**Items listed in a dataset**:
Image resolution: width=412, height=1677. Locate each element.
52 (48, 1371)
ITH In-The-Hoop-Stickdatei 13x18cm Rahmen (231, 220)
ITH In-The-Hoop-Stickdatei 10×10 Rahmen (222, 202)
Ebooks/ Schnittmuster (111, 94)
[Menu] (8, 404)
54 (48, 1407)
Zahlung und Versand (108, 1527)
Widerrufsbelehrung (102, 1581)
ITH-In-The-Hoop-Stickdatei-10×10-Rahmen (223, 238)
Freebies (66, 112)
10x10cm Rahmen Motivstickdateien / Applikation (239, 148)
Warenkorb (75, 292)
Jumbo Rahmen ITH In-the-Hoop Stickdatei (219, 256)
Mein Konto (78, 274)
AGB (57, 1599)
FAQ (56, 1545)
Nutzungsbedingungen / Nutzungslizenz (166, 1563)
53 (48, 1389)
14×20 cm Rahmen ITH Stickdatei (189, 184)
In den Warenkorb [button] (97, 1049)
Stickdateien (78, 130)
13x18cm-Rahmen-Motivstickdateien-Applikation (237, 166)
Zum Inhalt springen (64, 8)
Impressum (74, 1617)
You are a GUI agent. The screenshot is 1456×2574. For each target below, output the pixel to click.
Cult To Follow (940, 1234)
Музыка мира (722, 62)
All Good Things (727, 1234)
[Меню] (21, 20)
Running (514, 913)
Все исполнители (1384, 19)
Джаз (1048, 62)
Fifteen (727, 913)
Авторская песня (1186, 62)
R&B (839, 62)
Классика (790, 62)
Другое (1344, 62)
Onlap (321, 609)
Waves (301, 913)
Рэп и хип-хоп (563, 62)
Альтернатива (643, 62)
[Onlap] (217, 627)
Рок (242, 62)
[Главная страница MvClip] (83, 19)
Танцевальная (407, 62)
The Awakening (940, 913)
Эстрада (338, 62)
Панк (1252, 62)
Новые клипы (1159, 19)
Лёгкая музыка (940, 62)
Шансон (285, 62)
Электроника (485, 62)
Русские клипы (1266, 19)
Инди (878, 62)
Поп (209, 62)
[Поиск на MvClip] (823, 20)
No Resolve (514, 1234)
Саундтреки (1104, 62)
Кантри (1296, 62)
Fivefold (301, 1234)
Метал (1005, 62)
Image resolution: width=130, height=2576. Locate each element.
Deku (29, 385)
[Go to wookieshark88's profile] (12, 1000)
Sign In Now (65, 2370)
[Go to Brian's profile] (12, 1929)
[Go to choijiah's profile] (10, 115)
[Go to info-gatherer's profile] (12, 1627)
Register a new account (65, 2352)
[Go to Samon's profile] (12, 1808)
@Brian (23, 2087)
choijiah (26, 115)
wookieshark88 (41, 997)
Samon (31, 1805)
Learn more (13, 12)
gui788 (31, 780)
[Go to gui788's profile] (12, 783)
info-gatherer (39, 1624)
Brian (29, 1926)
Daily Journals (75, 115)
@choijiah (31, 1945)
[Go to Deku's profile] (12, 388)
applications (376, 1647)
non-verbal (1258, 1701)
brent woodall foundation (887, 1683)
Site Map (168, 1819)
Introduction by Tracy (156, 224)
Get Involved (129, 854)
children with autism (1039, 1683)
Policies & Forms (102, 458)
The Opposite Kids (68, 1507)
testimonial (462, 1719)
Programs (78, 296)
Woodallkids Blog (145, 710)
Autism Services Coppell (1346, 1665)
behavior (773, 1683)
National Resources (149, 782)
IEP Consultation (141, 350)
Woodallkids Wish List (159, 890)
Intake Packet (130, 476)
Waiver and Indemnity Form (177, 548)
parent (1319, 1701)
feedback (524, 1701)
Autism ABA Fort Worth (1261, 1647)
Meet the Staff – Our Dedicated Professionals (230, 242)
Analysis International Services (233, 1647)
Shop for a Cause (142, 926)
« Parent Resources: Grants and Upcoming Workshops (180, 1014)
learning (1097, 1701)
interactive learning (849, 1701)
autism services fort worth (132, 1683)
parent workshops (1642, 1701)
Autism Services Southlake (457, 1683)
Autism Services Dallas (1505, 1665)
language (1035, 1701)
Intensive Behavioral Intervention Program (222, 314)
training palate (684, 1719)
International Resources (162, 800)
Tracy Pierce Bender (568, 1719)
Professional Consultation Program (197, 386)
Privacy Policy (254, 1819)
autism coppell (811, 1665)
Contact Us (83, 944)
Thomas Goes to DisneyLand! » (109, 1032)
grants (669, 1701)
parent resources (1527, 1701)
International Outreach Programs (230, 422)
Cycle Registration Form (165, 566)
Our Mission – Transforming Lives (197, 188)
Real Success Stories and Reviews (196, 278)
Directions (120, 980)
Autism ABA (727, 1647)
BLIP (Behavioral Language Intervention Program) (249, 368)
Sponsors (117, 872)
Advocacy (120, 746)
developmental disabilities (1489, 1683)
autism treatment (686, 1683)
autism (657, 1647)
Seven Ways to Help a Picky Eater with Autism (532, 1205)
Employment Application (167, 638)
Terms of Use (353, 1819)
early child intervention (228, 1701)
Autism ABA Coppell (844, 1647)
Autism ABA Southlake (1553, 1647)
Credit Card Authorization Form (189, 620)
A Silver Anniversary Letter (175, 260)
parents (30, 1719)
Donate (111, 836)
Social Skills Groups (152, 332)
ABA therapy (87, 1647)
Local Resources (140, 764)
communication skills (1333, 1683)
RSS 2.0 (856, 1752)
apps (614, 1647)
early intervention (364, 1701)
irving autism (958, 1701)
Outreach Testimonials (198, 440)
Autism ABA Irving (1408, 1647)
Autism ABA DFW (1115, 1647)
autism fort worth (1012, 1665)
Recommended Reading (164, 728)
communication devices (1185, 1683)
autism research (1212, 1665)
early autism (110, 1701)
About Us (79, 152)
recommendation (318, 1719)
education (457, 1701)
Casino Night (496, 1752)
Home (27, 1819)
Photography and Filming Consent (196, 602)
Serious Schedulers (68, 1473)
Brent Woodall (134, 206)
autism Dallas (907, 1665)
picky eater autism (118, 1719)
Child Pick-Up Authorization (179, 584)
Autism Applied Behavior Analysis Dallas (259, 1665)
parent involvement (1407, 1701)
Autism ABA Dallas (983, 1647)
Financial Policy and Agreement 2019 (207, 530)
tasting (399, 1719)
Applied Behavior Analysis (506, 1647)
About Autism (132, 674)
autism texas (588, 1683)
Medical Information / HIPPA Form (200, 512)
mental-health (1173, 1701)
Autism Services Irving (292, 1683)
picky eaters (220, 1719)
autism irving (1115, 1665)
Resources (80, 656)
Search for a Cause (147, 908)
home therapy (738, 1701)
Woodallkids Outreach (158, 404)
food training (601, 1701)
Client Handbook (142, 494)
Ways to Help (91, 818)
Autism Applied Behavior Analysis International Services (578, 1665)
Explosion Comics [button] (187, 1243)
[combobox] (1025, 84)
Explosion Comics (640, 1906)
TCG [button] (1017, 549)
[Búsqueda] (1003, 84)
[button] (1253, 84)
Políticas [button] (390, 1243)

**Requirement**: Output an identical copy of every record above.

**Response to the exercise**:
Image resolution: width=412, height=1677. Locate each element.
52 (48, 1371)
ITH In-The-Hoop-Stickdatei 13x18cm Rahmen (231, 220)
ITH In-The-Hoop-Stickdatei 10×10 Rahmen (222, 202)
Ebooks/ Schnittmuster (111, 94)
[Menu] (8, 404)
54 (48, 1407)
Zahlung und Versand (108, 1527)
Widerrufsbelehrung (102, 1581)
ITH-In-The-Hoop-Stickdatei-10×10-Rahmen (223, 238)
Freebies (66, 112)
10x10cm Rahmen Motivstickdateien / Applikation (239, 148)
Warenkorb (75, 292)
Jumbo Rahmen ITH In-the-Hoop Stickdatei (219, 256)
Mein Konto (78, 274)
AGB (57, 1599)
FAQ (56, 1545)
Nutzungsbedingungen / Nutzungslizenz (166, 1563)
53 (48, 1389)
14×20 cm Rahmen ITH Stickdatei (189, 184)
In den Warenkorb [button] (97, 1049)
Stickdateien (78, 130)
13x18cm-Rahmen-Motivstickdateien-Applikation (237, 166)
Zum Inhalt springen (64, 8)
Impressum (74, 1617)
You are a GUI agent. The screenshot is 1456×2574. For each target below, output the pixel to click.
Cult To Follow (940, 1234)
Музыка мира (722, 62)
All Good Things (727, 1234)
[Меню] (21, 20)
Running (514, 913)
Все исполнители (1384, 19)
Джаз (1048, 62)
Fifteen (727, 913)
Авторская песня (1186, 62)
R&B (839, 62)
Классика (790, 62)
Другое (1344, 62)
Onlap (321, 609)
Waves (301, 913)
Рэп и хип-хоп (563, 62)
Альтернатива (643, 62)
[Onlap] (217, 627)
Рок (242, 62)
[Главная страница MvClip] (83, 19)
Танцевальная (407, 62)
The Awakening (940, 913)
Эстрада (338, 62)
Панк (1252, 62)
Новые клипы (1159, 19)
Лёгкая музыка (940, 62)
Шансон (285, 62)
Электроника (485, 62)
Русские клипы (1266, 19)
Инди (878, 62)
Поп (209, 62)
[Поиск на MvClip] (823, 20)
No Resolve (514, 1234)
Саундтреки (1104, 62)
Кантри (1296, 62)
Fivefold (301, 1234)
Метал (1005, 62)
Image resolution: width=130, height=2576. Locate each element.
Deku (29, 385)
[Go to wookieshark88's profile] (12, 1000)
Sign In Now (65, 2370)
[Go to Brian's profile] (12, 1929)
[Go to choijiah's profile] (10, 115)
[Go to info-gatherer's profile] (12, 1627)
Register a new account (65, 2352)
[Go to Samon's profile] (12, 1808)
@Brian (23, 2087)
choijiah (26, 115)
wookieshark88 (41, 997)
Samon (31, 1805)
Learn more (13, 12)
gui788 (31, 780)
[Go to gui788's profile] (12, 783)
info-gatherer (39, 1624)
Brian (29, 1926)
Daily Journals (75, 115)
@choijiah (31, 1945)
[Go to Deku's profile] (12, 388)
applications (376, 1647)
non-verbal (1258, 1701)
brent woodall foundation (887, 1683)
Site Map (168, 1819)
Introduction by Tracy (156, 224)
Get Involved (129, 854)
children with autism (1039, 1683)
Policies & Forms (102, 458)
The Opposite Kids (68, 1507)
testimonial (462, 1719)
Programs (78, 296)
Woodallkids Blog (145, 710)
Autism Services Coppell (1346, 1665)
behavior (773, 1683)
National Resources (149, 782)
IEP Consultation (141, 350)
Woodallkids Wish List (159, 890)
Intake Packet (130, 476)
Waiver and Indemnity Form (177, 548)
parent (1319, 1701)
feedback (524, 1701)
Autism ABA Fort Worth (1261, 1647)
Meet the Staff – Our Dedicated Professionals (230, 242)
Analysis International Services (233, 1647)
Shop for a Cause (142, 926)
« Parent Resources: Grants and Upcoming Workshops (180, 1014)
learning (1097, 1701)
interactive learning (849, 1701)
autism services fort worth (132, 1683)
parent workshops (1642, 1701)
Autism Services Southlake (457, 1683)
Autism Services Dallas (1505, 1665)
language (1035, 1701)
Intensive Behavioral Intervention Program (222, 314)
training palate (684, 1719)
International Resources (162, 800)
Tracy Pierce Bender (568, 1719)
Professional Consultation Program (197, 386)
Privacy Policy (254, 1819)
autism coppell (811, 1665)
Contact Us (83, 944)
Thomas Goes to DisneyLand! » (109, 1032)
grants (669, 1701)
parent resources (1527, 1701)
International Outreach Programs (230, 422)
Cycle Registration Form (165, 566)
Our Mission – Transforming Lives (197, 188)
Real Success Stories and Reviews (196, 278)
Directions (120, 980)
Autism ABA (727, 1647)
BLIP (Behavioral Language Intervention Program) (249, 368)
Sponsors (117, 872)
Advocacy (120, 746)
developmental disabilities (1489, 1683)
autism treatment (686, 1683)
autism (657, 1647)
Seven Ways to Help a Picky Eater with Autism (532, 1205)
Employment Application (167, 638)
Terms of Use (353, 1819)
early child intervention (228, 1701)
Autism ABA Coppell (844, 1647)
Autism ABA Southlake (1553, 1647)
Credit Card Authorization Form (189, 620)
A Silver Anniversary Letter (175, 260)
parents (30, 1719)
Donate (111, 836)
Social Skills Groups (152, 332)
ABA therapy (87, 1647)
Local Resources (140, 764)
communication skills (1333, 1683)
RSS 2.0 (856, 1752)
apps (614, 1647)
early intervention (364, 1701)
irving autism (958, 1701)
Outreach Testimonials (198, 440)
Autism ABA Irving (1408, 1647)
Autism ABA DFW (1115, 1647)
autism fort worth (1012, 1665)
Recommended Reading (164, 728)
communication devices (1185, 1683)
autism research (1212, 1665)
early autism (110, 1701)
About Us (79, 152)
recommendation (318, 1719)
education (457, 1701)
Casino Night (496, 1752)
Home (27, 1819)
Photography and Filming Consent (196, 602)
Serious Schedulers (68, 1473)
Brent Woodall (134, 206)
autism Dallas (907, 1665)
picky eater autism (118, 1719)
Child Pick-Up Authorization (179, 584)
Autism Applied Behavior Analysis Dallas (259, 1665)
parent involvement (1407, 1701)
Autism ABA Dallas (983, 1647)
Financial Policy and Agreement 2019 (207, 530)
tasting (399, 1719)
Applied Behavior Analysis (506, 1647)
About Autism (132, 674)
autism texas (588, 1683)
Medical Information / HIPPA Form (200, 512)
mental-health (1173, 1701)
Autism Services Irving (292, 1683)
picky eaters (220, 1719)
autism irving (1115, 1665)
Resources (80, 656)
Search for a Cause (147, 908)
home therapy (738, 1701)
Woodallkids Outreach (158, 404)
food training (601, 1701)
Client Handbook (142, 494)
Ways to Help (91, 818)
Autism Applied Behavior Analysis International Services (578, 1665)
Explosion Comics [button] (187, 1243)
[combobox] (1025, 84)
Explosion Comics (640, 1906)
TCG [button] (1017, 549)
[Búsqueda] (1003, 84)
[button] (1253, 84)
Políticas [button] (390, 1243)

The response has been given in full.